They ask you to sign a 12-month contract before you've seen a single month of results. Month-to-month or 90-day initial engagements are reasonable. A year-long lock-in before they've proven anything is not.
Across markets, I've seen businesses in Toronto and Ottawa paying CA$3,000-$5,000 per month in management fees with no documented lead attribution. Not because the agency was necessarily doing bad work, but because neither side set up the measurement correctly from the start. That's fixable, but it requires someone to actually care about the answer.
For a look at how Toronto SEO agencies handle similar accountability questions, see our review of the best SEO companies in Toronto. The accountability problems are similar. The solutions are too.
How to Choose: A Decision Framework
If you're shopping for a PPC agency in Toronto, Vancouver, Calgary, Ottawa, Edmonton, or Montreal right now, here's how to sort your options.
If your ad spend is under CA$3,000/month: A boutique agency or a strong solo operator is probably the right fit. You don't need a 20-person team. You need someone who will actually look at your account every week.
If your ad spend is CA$3,000-$10,000/month: Mid-size agency territory. Look for someone with experience in your specific industry. A PPC agency that's run campaigns for home services businesses thinks differently than one that's built mostly e-commerce campaigns.

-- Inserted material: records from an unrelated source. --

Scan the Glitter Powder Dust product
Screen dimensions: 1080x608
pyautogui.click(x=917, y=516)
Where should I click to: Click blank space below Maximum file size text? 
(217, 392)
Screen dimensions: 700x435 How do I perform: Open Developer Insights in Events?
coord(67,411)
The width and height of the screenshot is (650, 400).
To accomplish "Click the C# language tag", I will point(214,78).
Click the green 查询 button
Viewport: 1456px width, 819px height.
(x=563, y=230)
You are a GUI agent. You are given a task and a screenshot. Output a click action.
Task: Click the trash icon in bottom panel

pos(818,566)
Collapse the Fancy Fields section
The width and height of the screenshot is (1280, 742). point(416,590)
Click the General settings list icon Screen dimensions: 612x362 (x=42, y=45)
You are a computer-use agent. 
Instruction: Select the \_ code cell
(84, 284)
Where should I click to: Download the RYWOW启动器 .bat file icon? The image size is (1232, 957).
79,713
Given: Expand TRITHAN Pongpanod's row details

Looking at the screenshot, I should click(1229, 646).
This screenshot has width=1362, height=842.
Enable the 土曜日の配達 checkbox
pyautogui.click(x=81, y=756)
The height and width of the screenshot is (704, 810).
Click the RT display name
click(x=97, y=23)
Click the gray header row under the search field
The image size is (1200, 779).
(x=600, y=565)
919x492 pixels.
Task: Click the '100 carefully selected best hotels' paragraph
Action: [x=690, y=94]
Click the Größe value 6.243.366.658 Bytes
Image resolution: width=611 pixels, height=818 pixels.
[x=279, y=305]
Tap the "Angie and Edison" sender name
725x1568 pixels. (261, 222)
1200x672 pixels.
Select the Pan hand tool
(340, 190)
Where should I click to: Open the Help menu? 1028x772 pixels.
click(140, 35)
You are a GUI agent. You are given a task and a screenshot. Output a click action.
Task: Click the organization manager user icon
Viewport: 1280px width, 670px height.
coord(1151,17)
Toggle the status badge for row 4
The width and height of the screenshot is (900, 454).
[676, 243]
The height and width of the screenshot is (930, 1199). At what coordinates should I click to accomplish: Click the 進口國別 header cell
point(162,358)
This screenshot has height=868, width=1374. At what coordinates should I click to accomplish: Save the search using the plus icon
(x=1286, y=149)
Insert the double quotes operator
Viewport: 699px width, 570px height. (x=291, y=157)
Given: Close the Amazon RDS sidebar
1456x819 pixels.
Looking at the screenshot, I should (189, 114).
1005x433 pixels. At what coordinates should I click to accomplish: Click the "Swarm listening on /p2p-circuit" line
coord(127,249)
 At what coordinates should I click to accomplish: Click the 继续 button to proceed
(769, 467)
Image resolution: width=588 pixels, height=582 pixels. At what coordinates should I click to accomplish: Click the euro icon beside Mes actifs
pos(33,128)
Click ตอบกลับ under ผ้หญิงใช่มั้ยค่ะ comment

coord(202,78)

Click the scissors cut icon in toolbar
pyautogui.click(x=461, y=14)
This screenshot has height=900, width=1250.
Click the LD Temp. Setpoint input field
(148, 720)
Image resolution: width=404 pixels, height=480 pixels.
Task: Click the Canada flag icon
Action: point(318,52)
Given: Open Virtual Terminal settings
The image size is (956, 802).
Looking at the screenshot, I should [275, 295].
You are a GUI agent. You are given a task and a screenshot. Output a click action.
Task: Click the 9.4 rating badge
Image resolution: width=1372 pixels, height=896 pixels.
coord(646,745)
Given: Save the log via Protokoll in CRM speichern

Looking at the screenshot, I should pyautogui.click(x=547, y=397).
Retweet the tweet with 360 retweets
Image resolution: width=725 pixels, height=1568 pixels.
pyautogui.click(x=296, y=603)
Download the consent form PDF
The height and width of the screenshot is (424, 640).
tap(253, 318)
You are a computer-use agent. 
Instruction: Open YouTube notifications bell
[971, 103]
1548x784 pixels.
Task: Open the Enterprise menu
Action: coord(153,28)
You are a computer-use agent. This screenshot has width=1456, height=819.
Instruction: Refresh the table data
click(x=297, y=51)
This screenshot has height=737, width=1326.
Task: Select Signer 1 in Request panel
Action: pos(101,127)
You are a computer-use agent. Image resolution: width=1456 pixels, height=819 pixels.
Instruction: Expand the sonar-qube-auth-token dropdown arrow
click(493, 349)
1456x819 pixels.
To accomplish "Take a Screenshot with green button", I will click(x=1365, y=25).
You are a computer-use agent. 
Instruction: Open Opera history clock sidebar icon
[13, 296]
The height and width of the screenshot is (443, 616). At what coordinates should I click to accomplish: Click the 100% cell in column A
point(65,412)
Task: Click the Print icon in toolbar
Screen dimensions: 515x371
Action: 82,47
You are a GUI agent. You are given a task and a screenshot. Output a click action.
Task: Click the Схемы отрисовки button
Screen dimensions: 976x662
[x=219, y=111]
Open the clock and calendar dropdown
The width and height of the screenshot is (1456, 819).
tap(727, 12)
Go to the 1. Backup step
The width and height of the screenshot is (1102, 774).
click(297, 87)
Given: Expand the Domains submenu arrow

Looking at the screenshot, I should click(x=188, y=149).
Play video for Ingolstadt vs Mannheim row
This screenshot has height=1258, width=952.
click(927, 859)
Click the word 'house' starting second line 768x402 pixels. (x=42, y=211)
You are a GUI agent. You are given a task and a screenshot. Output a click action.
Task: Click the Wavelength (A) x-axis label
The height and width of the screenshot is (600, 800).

If your ad spend is above CA$10,000/month: You should have a dedicated account manager, not a shared one. Ask directly: who is the actual person working on my account, how many other accounts do they manage, and when can I talk to them?
If you're in Montreal: Confirm bilingual capability before anything else. Not translation. Actual French-language campaign management.
If you've been burned before: Prioritize account ownership and month-to-month terms over everything else. The agency's pitch doesn't matter as much as whether you can leave without losing your data.